• [Problem to work on]: Write the records below out again word for word, with the pictures removed.

• [Exercise materials]:
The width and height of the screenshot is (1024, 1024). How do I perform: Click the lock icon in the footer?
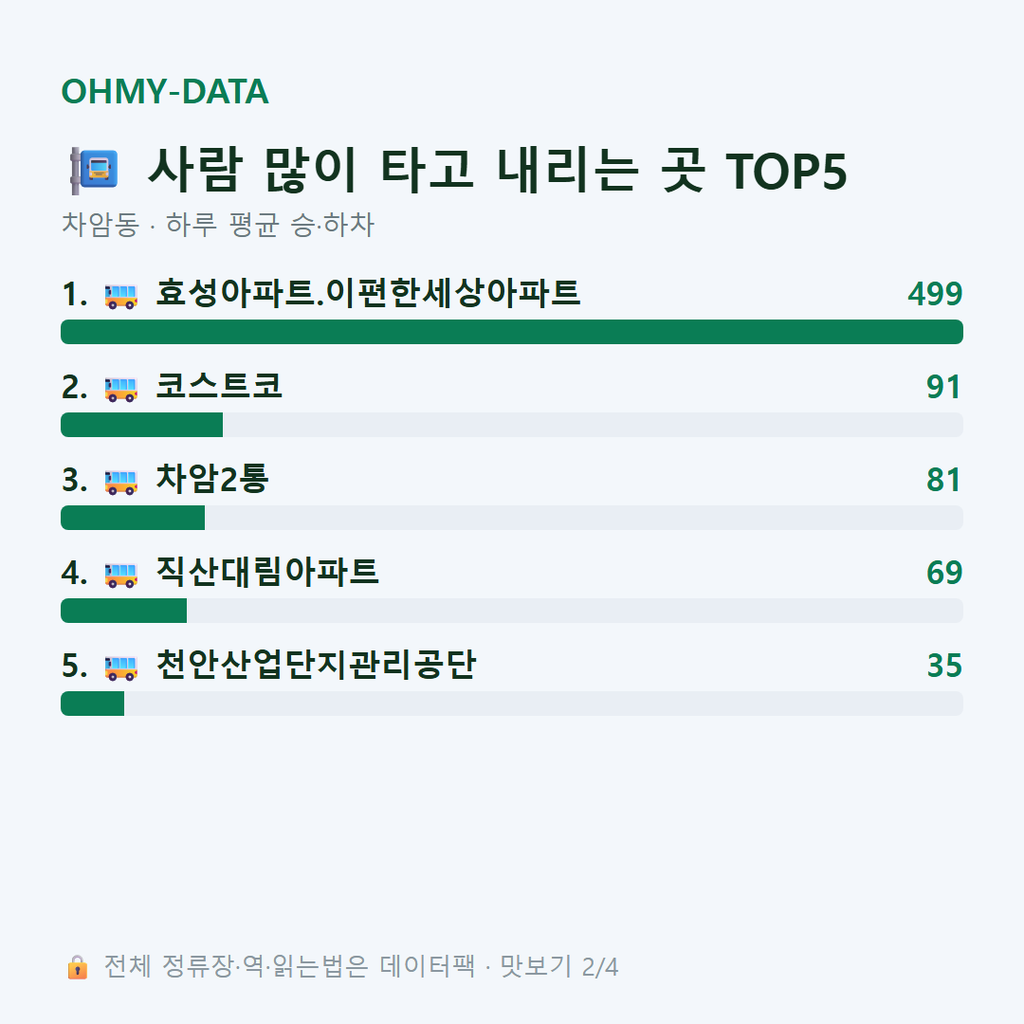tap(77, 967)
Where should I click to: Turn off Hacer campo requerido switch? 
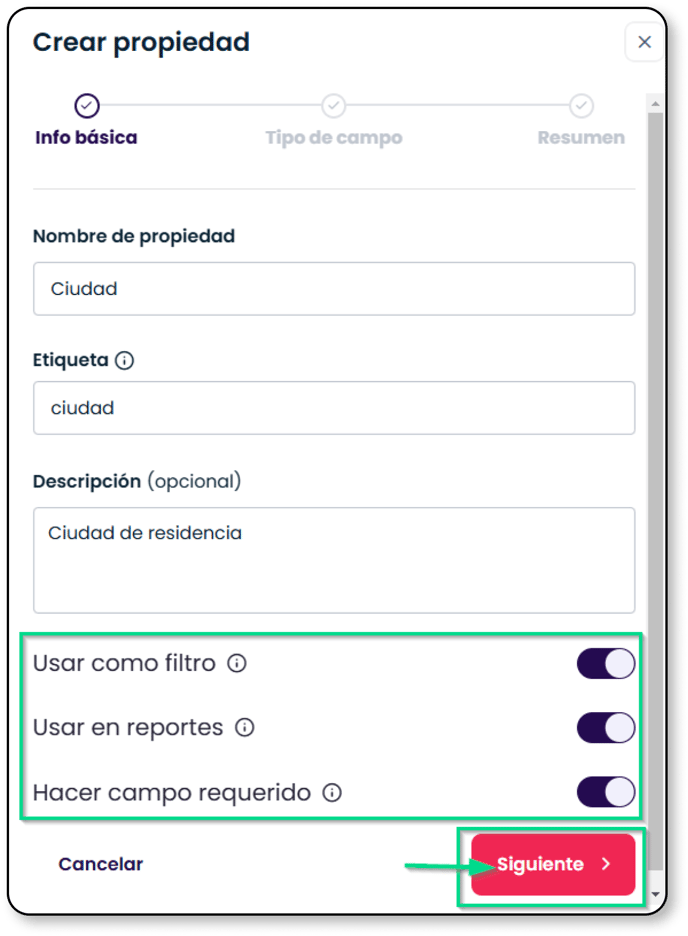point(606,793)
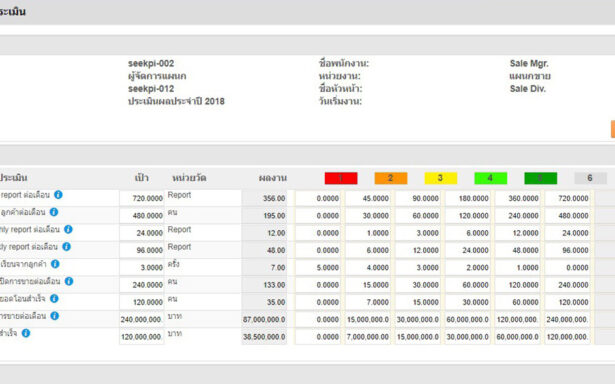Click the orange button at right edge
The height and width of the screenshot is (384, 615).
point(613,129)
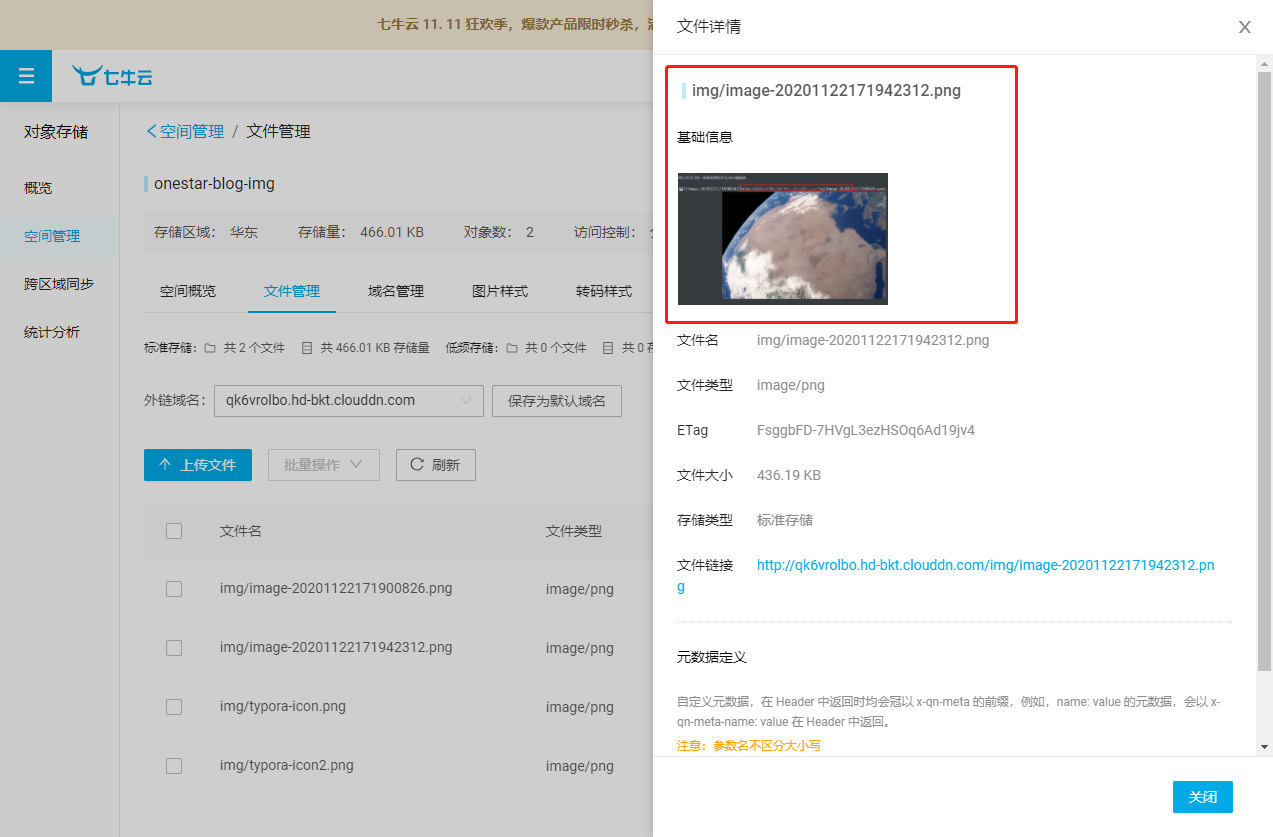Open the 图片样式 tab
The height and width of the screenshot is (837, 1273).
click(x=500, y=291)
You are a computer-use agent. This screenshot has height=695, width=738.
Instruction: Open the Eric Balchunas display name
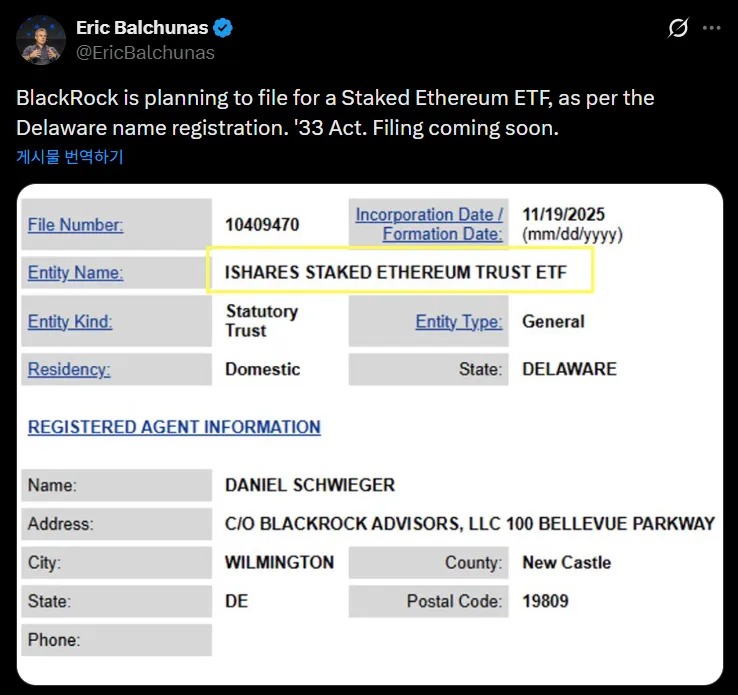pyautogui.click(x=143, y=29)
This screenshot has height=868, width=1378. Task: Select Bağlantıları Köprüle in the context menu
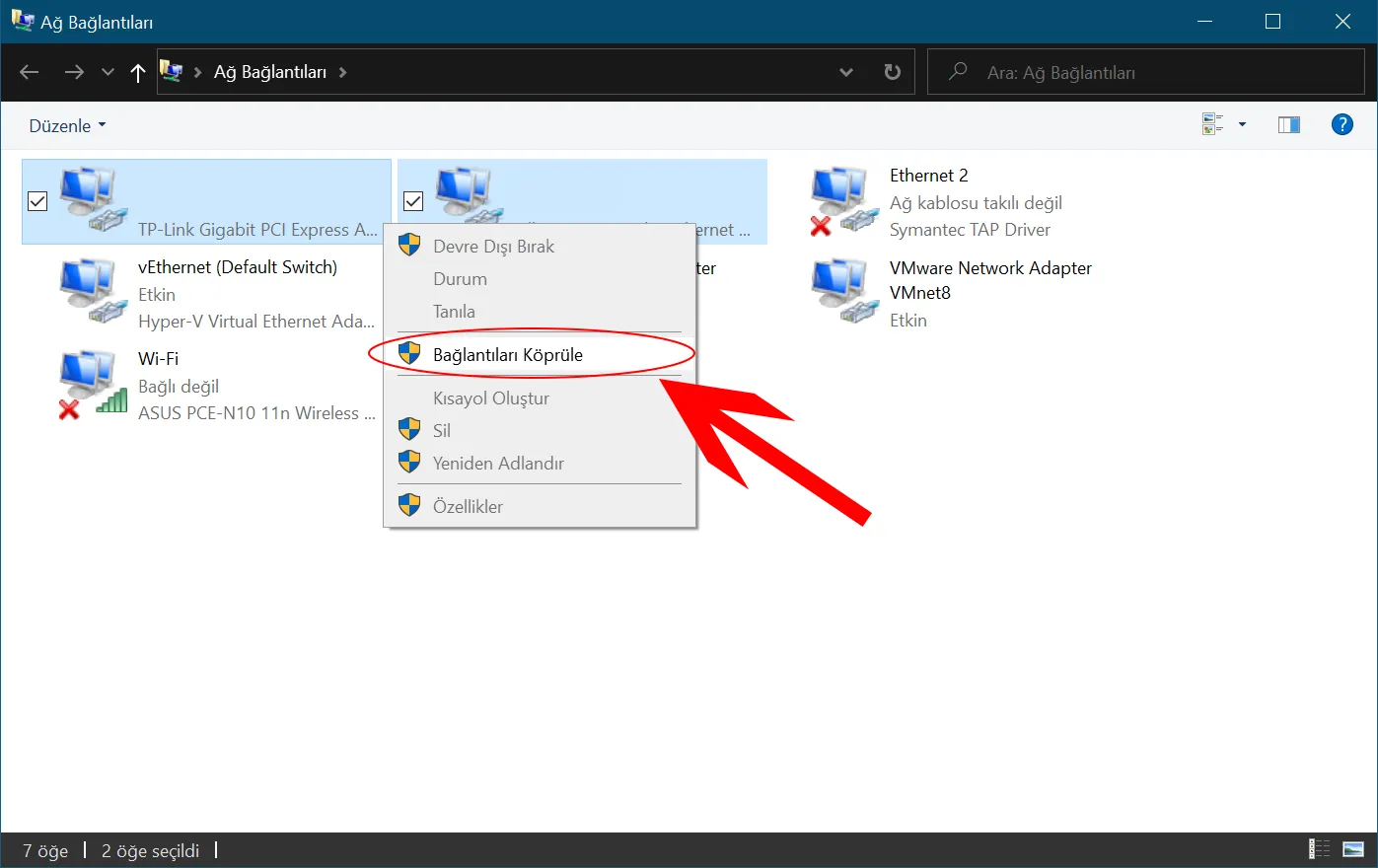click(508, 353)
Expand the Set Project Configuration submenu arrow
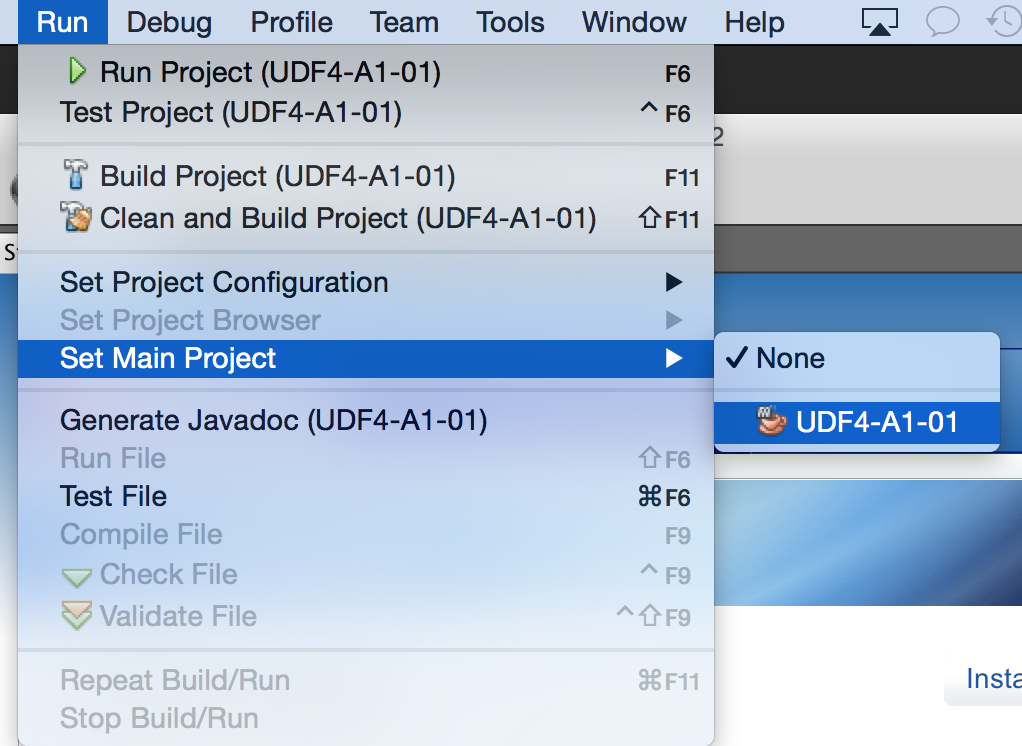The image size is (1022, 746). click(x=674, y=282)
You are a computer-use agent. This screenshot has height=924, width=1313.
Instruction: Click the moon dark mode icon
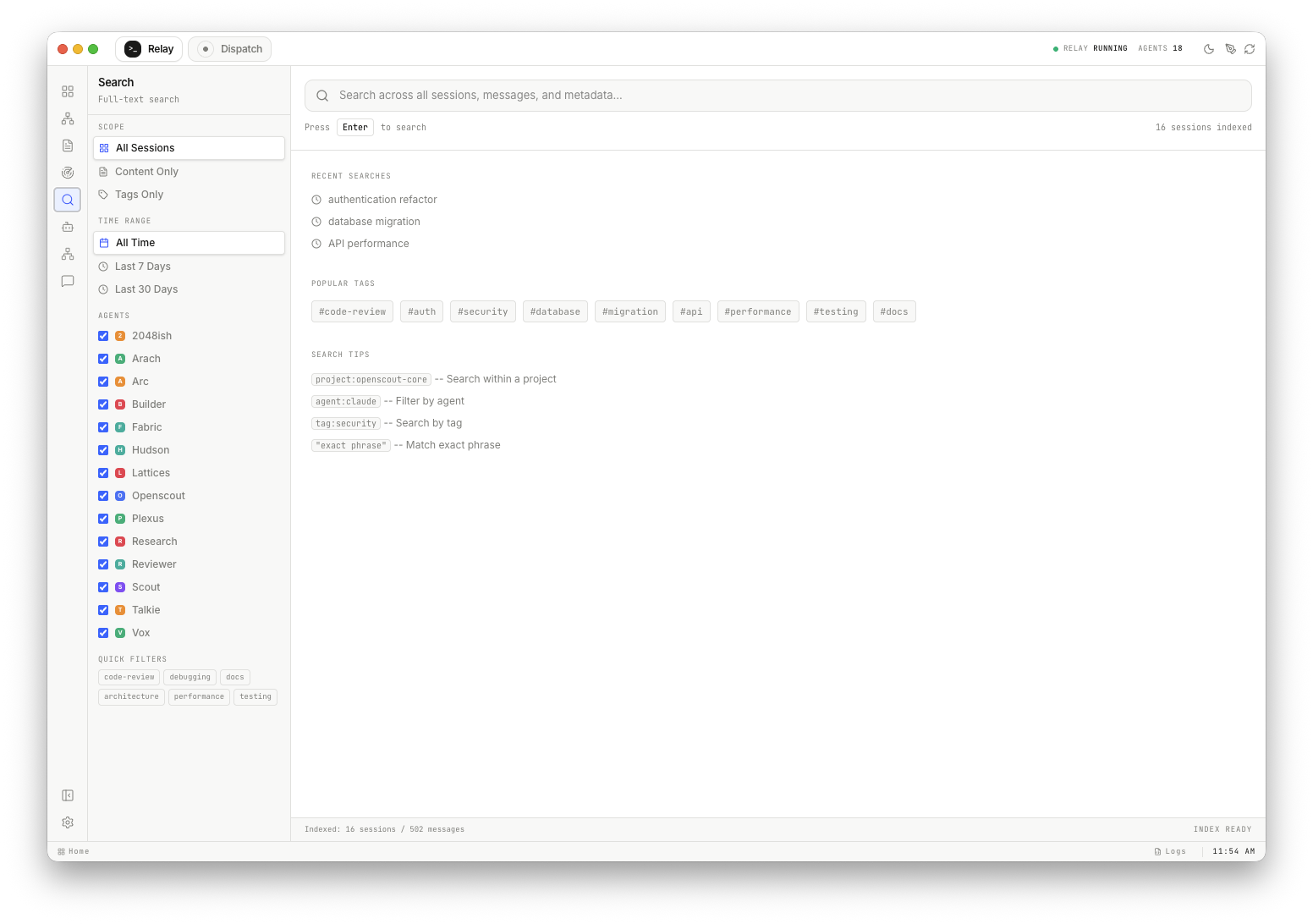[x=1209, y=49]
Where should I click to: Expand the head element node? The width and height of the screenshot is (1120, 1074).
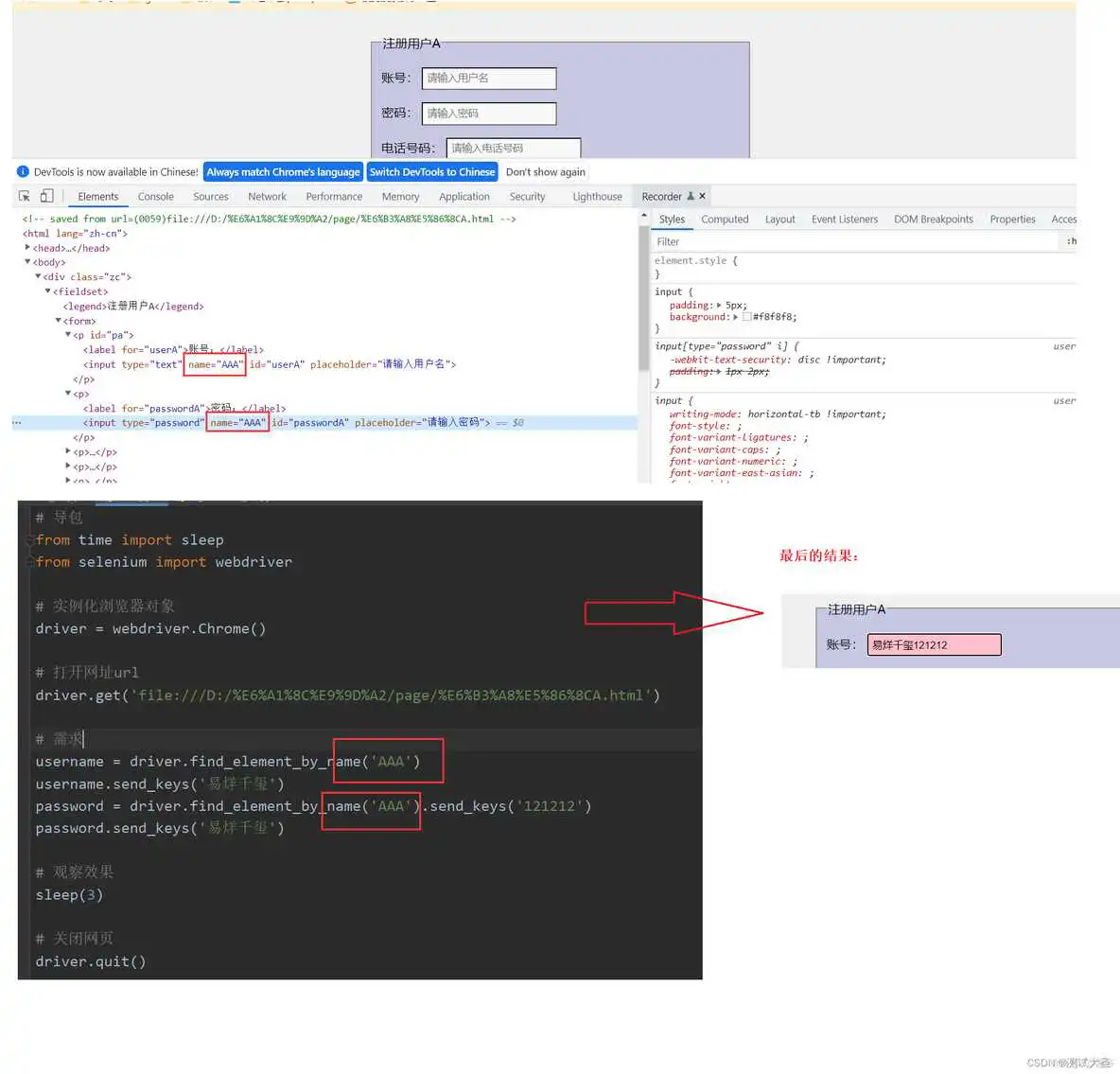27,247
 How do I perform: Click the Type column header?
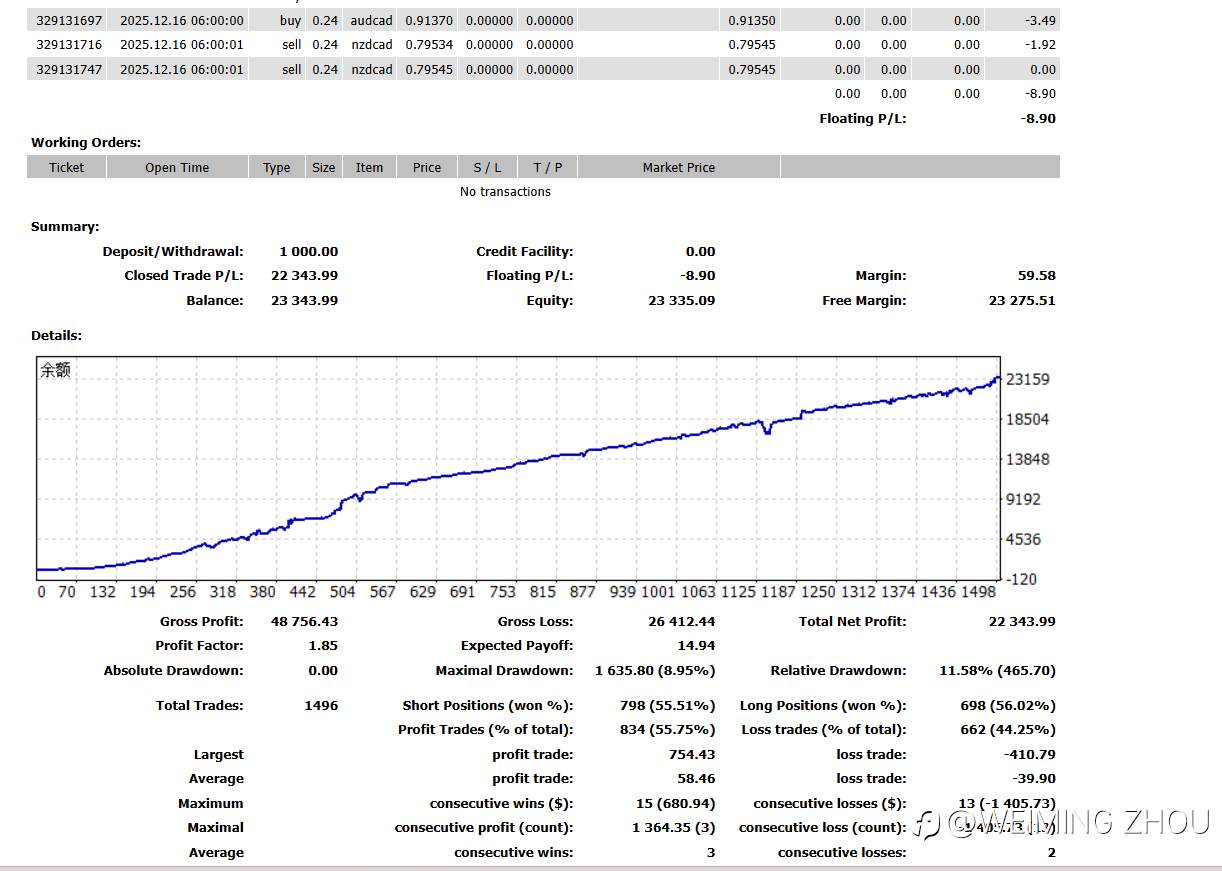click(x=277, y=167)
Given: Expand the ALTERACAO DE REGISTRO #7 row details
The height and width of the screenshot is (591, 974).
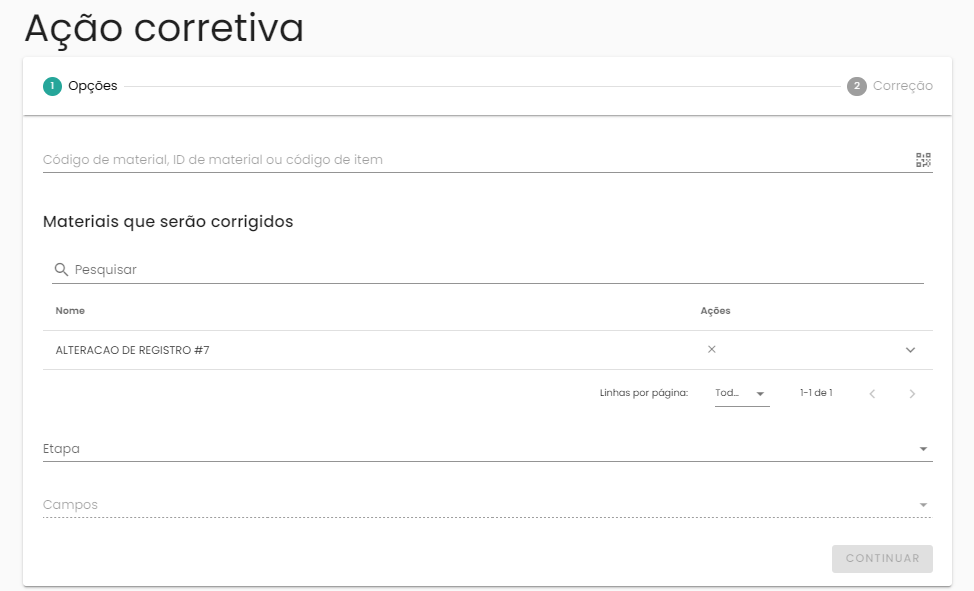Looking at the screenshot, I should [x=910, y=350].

• [Task output]:
The width and height of the screenshot is (1024, 1024). How do I perform: Click the lock icon in the footer?
tap(77, 967)
Where should I click to: Turn off Hacer campo requerido switch? 
point(606,793)
Click the orange button at right edge
The height and width of the screenshot is (384, 615).
point(613,129)
Open the 图片样式 tab
The height and width of the screenshot is (837, 1273).
click(x=500, y=291)
You are a computer-use agent. This screenshot has height=695, width=738.
Instruction: Open the Eric Balchunas display name
pyautogui.click(x=143, y=29)
This screenshot has height=868, width=1378. Task: Select Bağlantıları Köprüle in the context menu
click(508, 353)
Expand the Set Project Configuration submenu arrow
The image size is (1022, 746). click(x=674, y=282)
You are a computer-use agent. This screenshot has height=924, width=1313.
Instruction: Click the moon dark mode icon
[x=1209, y=49]
Where should I click to: Expand the head element node? The width and height of the screenshot is (1120, 1074).
27,247
 How do I perform: Click the Type column header?
click(x=277, y=167)
Given: Expand the ALTERACAO DE REGISTRO #7 row details
The height and width of the screenshot is (591, 974).
Looking at the screenshot, I should [x=910, y=350].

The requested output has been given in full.